銃持ちなら面倒ではあるが、ネットランチャーや麻酔銃の効かない相手でもない。
苦戦しているとすると、余程訓練された工作員なのか、防御装備が優秀かだろう。
粘着液の存在まで知っているのは、事前にこの施設を調べ上げたということか。
矢知の推測はほぼ正解ではあるものの、副長の報告は更に予想の上を行った。
『ジョルターです。侵入者はジョルトを使ってる!』
「はあ? そんな馬鹿な……」
ジョルターに対抗してこその対策班とは言え、人数が多過ぎる。
まして敵意を持って向かってくるとなると、厄介この上なかった。
監視員に施設状況図を映させた矢知は、緊急閉鎖の影響を確認する。
赤いラインが引かれたのが閉鎖部分で、中央棟、研究棟、病院棟、分析棟が対象となっていた。上級権限者が出入りする、所謂、研究四棟である。

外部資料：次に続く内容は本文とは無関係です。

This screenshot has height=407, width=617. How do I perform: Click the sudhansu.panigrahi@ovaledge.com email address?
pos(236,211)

出入り口、窓に加えて、各階へのセキュリティドアも閉鎖対象だった。
中央管理室へ回線を繋ぎ、せめて病院棟の閉鎖を解かせようとしたが、監視員は首を横に振る。
緊急閉鎖と同時に、外部から管理室への接続は拒否される仕組みらしい。
「全回線を閉じてるのか?」
「いえ、上級回線は通じてます」
「上級ってことは――」
「ここだと三階ですね」
「馬鹿か、そこへ入れねえんだよ」
警察に救援要請することが頭に過ぎった矢知だったが、この最終手段も却下された。
電話回線は不通、携帯も圏外だと、監視員は自分の個人端末を見せて示す。
各棟を直接繋ぐ光ファイバー線による内線が、現在唯一の通信手段だった。
けたたましかった警報ベルの音が止み、一瞬の静寂が訪れたが、直ぐにジジジと蝉の声を増幅させたような不快音が取って代わる。

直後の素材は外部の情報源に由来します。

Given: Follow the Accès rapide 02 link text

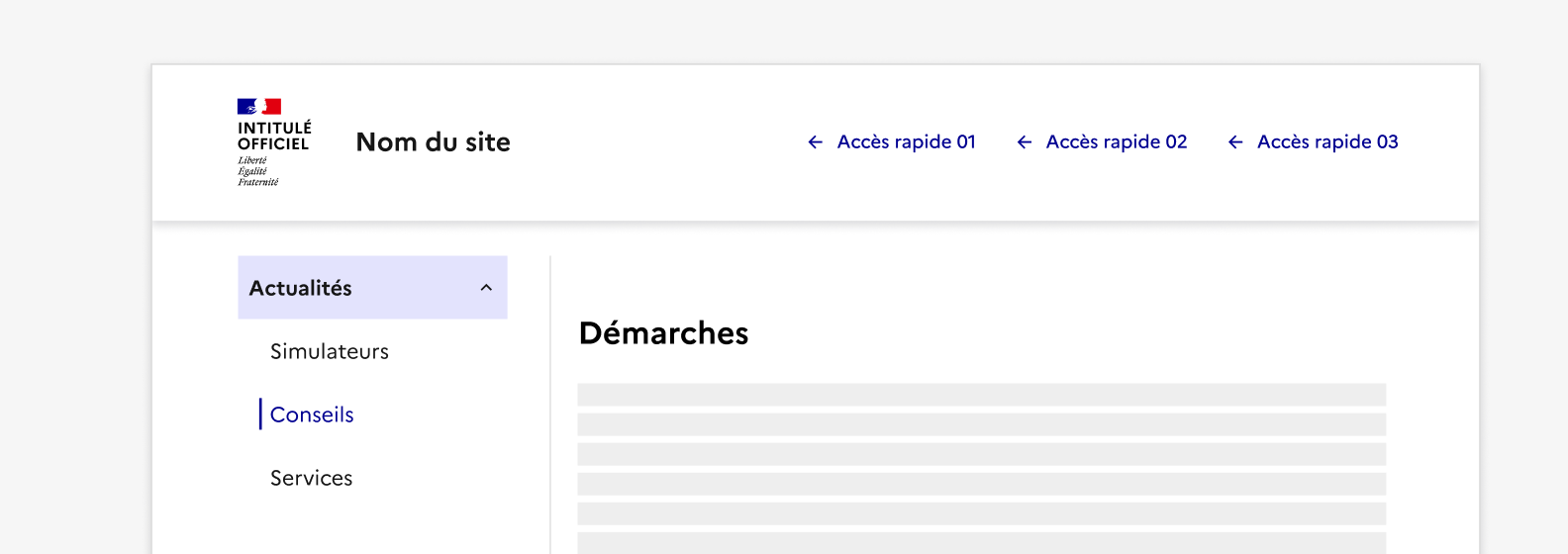Looking at the screenshot, I should pyautogui.click(x=1116, y=142).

音の出所は緊急搬入口、潤を運び入れた場所で、監視室にも近い。
何が起きているのかを、佐々井が再び報告した。
『対策棟から反撃中です。相手はプロのようで、打って出る余裕がありません』
「副長はどうした?」
『副長以下、第三、四班は開発棟に閉じ込められたようです。ここは私が指揮を執っています』
「こっちの負傷者の数は?」
『六人、うち二人は重傷。敵の過半数は、他の棟に向かいました。中央棟のシャッターをこじ開けるつもりだ』
「こっちにも来てる。やはり狙いは研究資料だろう」
対策棟の前に陣取る敵は、十人に満たないと言う。
本気で攻める気は無く、対策班を釘付けに出来れば充分と考えているらしい。その人数で拮抗しているのだから、敵の強さも推し量れよう。
手詰まり気味の状況に、矢知は監視コンソールへ八つ当たりした。
「ちょっと! 精密機器なんです、叩かないでください」
「中央管理室の連中は、ボンクラ揃いか。シャッターで閉じようが、突入されるのを待ってるだけじゃないか」
「多分……時間稼ぎですかねえ」
「稼いでどうする?」
「データの処分ですよ。研究四棟の電子資料を、抹消するつもりなんじゃ」
監視員にしても下級権限者であり、三階へ立ち入った経験は無い。
おそらく、という不確かな推理ではあるものの、彼は話を続ける。
「極秘資料は、紙にはしていないはず。データを消せば、欲しかった敵には大ダメージでしょう」
「デリート命令で、すぐ消えないのか?」
「単に消去しただけじゃ、復元されてしまう。物理的に破壊するか、偽データで上書きするか……」
「どれくらい掛かるもんなんだ?」
「そりゃ、データの量に拠ります。二、三十分くらいですかね。判断材料が無いし分からないな」
管理室の優先事項は機密の保持、そのために緊急閉鎖を実施した。そのこと自体は、如何にも荻坂が指示を出していそうな方針だ。
但し、所長が不在の今、それをスムーズに行えた点に引っ掛かる。
荻坂はこの急襲も予見していたのではないか、矢知にはそう思えて仕方なかった。